Complete step-by-step answer:
The measurements of the floor are given as 8 m 70 cm by 6 m 38 cm. We know that 1 m is 100 cm. we will use this information to convert the measurements from m into cm. So we have the length of the floor to be 8 m 70 cm, which is 800 cm + 70 cm, that is 870 cm. The breadth of the floor is given as 6 m 38 cm, that is 600 cm + 38 cm which adds up to 638 cm.
Now, we will calculate the area of the floor. The length and breadth of the floor is given to us. So we will use the formula for the area of the rectangle to calculate the area of the floor.

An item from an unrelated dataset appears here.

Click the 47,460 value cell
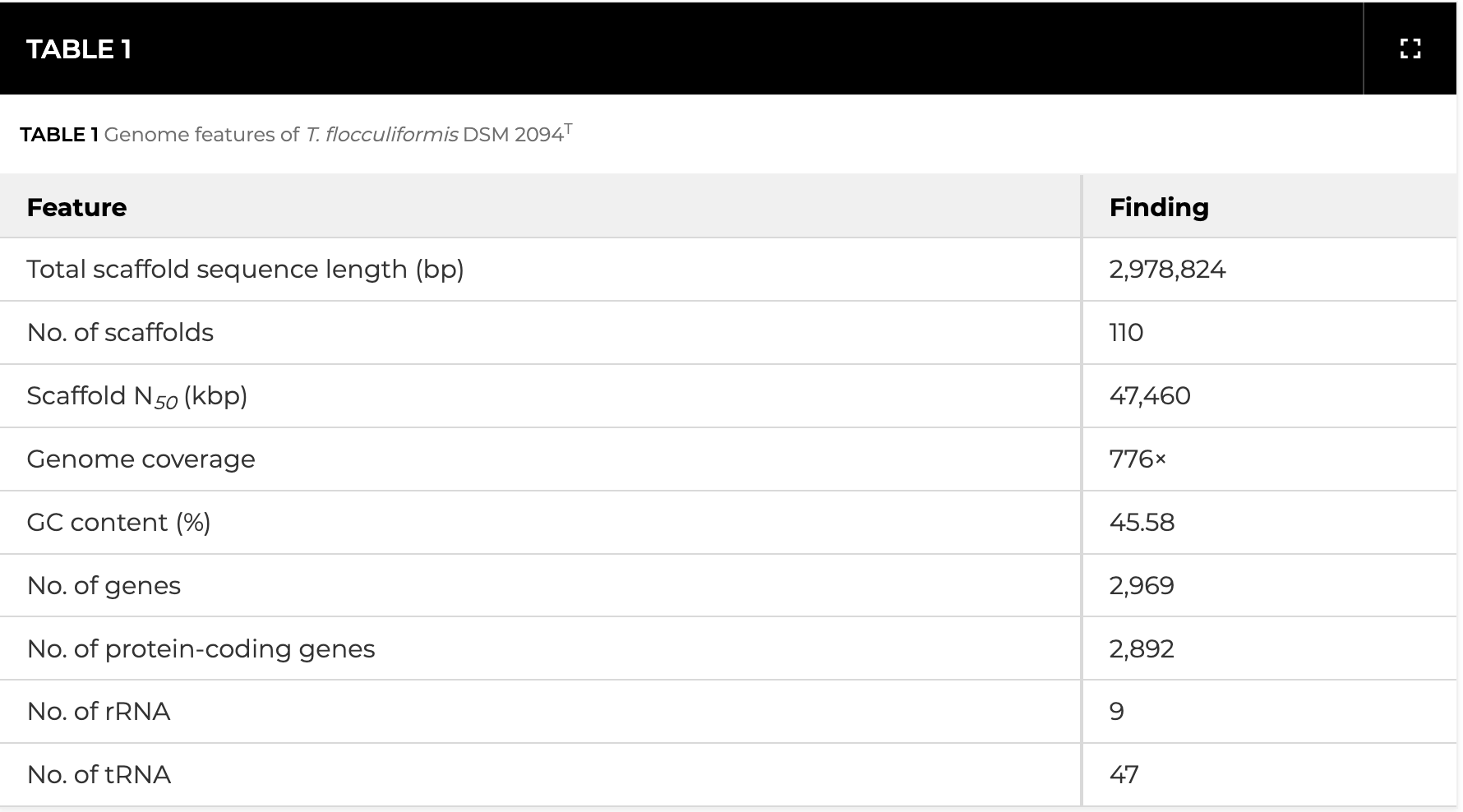 point(1150,396)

The area of the rectangle is given by $A=l\times b$. Substituting the values of length and breadth, we get
$\begin{align}
  & \text{Area of the floor = 870}\times \text{638 c}{{\text{m}}^{2}} \\
 & =555060\text{ c}{{\text{m}}^{2}}
\end{align}$

Next, let us assume the side of the identical squares to be $x\text{ cm}$. So, the area covered by one such square will be ${{x}^{2}}\text{ c}{{\text{m}}^{2}}$. So, to find the number of squares that cover the floor, we have to consider the following ratio,
$\text{number of squares : area covered}$
So we have $1:{{x}^{2}}$ and $n:555060$, where $n$ is the number of square tiles required to cover the floor.
Therefore, we get that $n\times {{x}^{2}}=555060$.

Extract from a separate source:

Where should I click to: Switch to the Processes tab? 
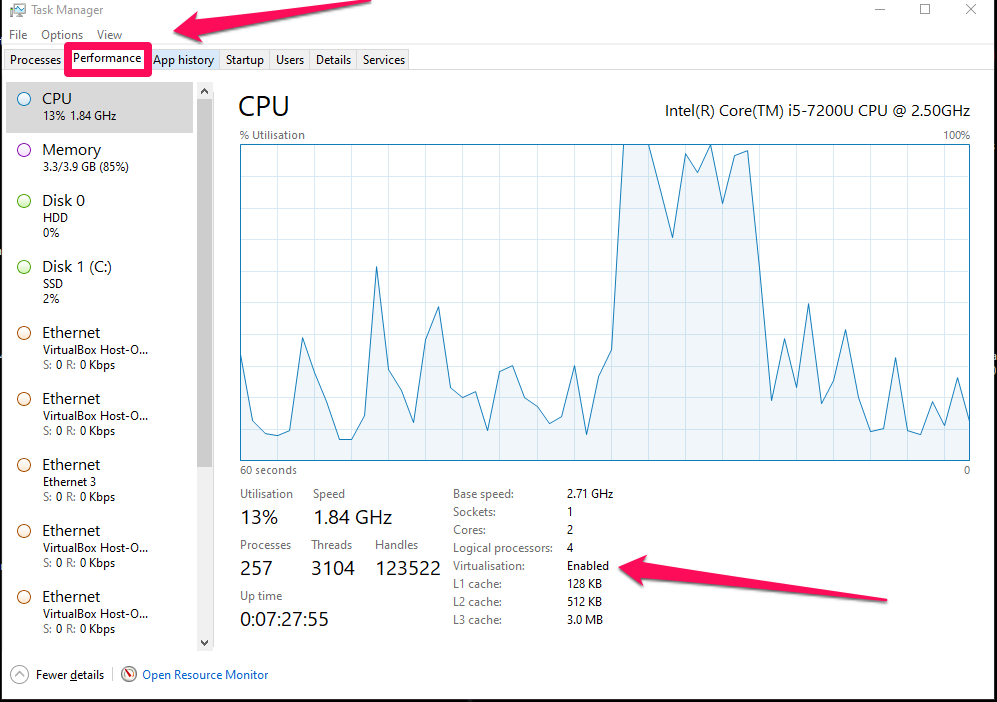coord(35,60)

Since we do not know the side of the square, we will eliminate options to find the correct answer.
If we substitute $n=143$ which is option (a), we get ${{x}^{2}}=\dfrac{555060}{143}=3881.5385$. As this does not look like a perfect square, we will eliminate this option.
Next, we will substitute $n=165$ which is option (b). We have ${{x}^{2}}=\dfrac{555060}{165}=3364$ and hence, we get $x=58\text{ cm}$. This seems like the best option.
We can eliminate option (c) and (d) as well because dividing the area of the floor by the numbers given in these options will give us decimal values.
Hence, the number of square tiles having side length 58 cm to cover the floor is 165.

So, the correct answer is “Option (b)”.

Note: In this question, we faced insufficiency in the given information. But because it was a multiple choice question, we could use the given options to figure out the missing information and find the correct answer. In this type of questions, it is important that we understand which formulae and ratios are to be taken to obtain the desired answer.